Uma dessas histórias, contadas nos minutos finais de cada aula de língua portuguesa, foi “O gênio do Crime” de João Carlos Marinho. A professora tinha uma maneira de contar aquela história que eu nunca tinha ouvido em nenhum lugar. As vozes das personagens, a entonação, as pausas, nos retiravam daquele ambiente, parecia que estávamos todos dentro da história. Ela não nos fazia perguntas, não cobrava para a prova, não pedia resumo nem perguntava o que havíamos entendido, apenas lia. Dessa história, uma das personagens que mais me marcou foi o Mister John, um detetive escocês. Não pelo seu carisma ou pela sua relevância durante a narrativa, mas pelo jeito com que a professora mudava a voz ao ler suas falas. Era tão diferente, bonito. Eu me perguntava como a professora lia daquela maneira, como ela conseguia.

A história era estimulante, era um crime que ia sendo desvendado por crianças como eu. Os protagonistas eram inteligentes, claro! Mas também faziam travessuras, cometiam erros e aquela história marcou a minha vida. Anos mais tarde retornei às páginas do texto do João Carlos Marinho e encontrei ali um abraço, uma revigorante sensação de carinho e de lembrança. Fiz uma leitura compartilhada com o meu sobrinho tentando fazer a mesma voz do Mister John, fracassei! Pois tentei recuperar aquela lembrança tão amável que era impossível imitar. Resolvi então deixar que o meu sobrinho lesse e foi divertido, gargalhamos juntos, contei a ele que anos antes a minha professora tinha lido essa história na escola e que naquele tempo ela fazia o melhor Mister John que eu já ouvira. “Superei o obstáculo com a leitura”.

No ensino médio comecei a escrever alguns rascunhos, dava para alguns colegas ler. Naquela época a professora pedia redação e o gênero que eu mais gostava era cartas. Não sei dizer, mas as cartas têm uma maneira atenciosa e informativa de apresentar seu conteúdo. Escrevia também histórias breves, gostava de muito de descrições, nomes diferentes. Todos esses textos se perderam, mas não a minha capacidade de recordar deles.

Mais tarde, criei um blog em que escrevia sobre desilusão amorosa. A primeira leitora desses textos era a minha irmã, depois alguns de meus amigos. A minha irmã dizia que era lindo e eu concordava, em uma contemplação juvenil e romântica achava que por meio das palavras conseguia materializar toda aquela insatisfação idealista de pesarosa dor das relações efêmeras dos apaixonados precoces.

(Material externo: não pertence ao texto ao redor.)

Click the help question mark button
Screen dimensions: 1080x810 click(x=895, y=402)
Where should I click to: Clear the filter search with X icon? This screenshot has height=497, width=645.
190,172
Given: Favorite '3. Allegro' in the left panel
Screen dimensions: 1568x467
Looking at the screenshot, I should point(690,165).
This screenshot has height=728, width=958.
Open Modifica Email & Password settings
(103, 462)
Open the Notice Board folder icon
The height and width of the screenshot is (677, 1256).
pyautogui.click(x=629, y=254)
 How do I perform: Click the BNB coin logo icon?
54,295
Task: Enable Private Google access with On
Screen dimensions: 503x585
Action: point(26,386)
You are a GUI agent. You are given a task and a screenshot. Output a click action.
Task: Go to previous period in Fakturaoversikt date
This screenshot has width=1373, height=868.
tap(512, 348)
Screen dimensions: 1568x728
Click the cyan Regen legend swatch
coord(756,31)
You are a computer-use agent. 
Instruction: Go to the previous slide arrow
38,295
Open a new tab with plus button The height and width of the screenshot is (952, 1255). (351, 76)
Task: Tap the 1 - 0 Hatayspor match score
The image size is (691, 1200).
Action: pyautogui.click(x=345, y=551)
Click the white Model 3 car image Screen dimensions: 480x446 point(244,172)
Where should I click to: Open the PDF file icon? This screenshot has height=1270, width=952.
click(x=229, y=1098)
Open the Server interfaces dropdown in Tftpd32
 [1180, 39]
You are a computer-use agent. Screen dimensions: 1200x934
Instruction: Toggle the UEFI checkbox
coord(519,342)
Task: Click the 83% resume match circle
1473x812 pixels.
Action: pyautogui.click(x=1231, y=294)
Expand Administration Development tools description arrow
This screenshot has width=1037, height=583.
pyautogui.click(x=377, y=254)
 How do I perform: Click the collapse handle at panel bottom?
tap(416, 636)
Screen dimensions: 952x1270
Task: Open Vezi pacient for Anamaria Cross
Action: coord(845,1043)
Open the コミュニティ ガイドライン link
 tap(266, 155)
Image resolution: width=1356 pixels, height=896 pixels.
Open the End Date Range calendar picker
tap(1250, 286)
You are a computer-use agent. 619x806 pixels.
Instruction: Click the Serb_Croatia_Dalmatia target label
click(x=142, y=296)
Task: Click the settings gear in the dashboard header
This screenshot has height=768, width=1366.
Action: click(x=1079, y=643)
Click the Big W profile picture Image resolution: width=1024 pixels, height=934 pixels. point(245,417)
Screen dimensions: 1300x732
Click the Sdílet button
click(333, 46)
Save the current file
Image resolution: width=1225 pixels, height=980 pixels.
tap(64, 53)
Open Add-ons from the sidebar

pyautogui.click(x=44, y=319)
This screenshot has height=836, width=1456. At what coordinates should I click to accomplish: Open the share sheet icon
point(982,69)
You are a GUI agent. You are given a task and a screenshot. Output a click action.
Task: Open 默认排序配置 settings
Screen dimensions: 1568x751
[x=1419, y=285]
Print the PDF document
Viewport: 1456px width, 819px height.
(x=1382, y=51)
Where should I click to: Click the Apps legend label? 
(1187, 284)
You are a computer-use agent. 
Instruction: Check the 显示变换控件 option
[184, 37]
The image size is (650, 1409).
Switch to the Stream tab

Hoje, não mais escrevo como antes, as obrigações de leitura e de escrita são mais acadêmicas e profissionais. Percebi que ler e escrever é um hábito e é necessário cultivá-lo para melhorar. Não tenho mais uma ideia romântica de “dom” da escrita e nem acredito mais que a leitura é uma característica dos cultos. O que imagino saber é que com cuidado, atenção e orientação todos podemos ler e escrever, cada um no seu estágio rumo a um desenvolvimento particular e significativo.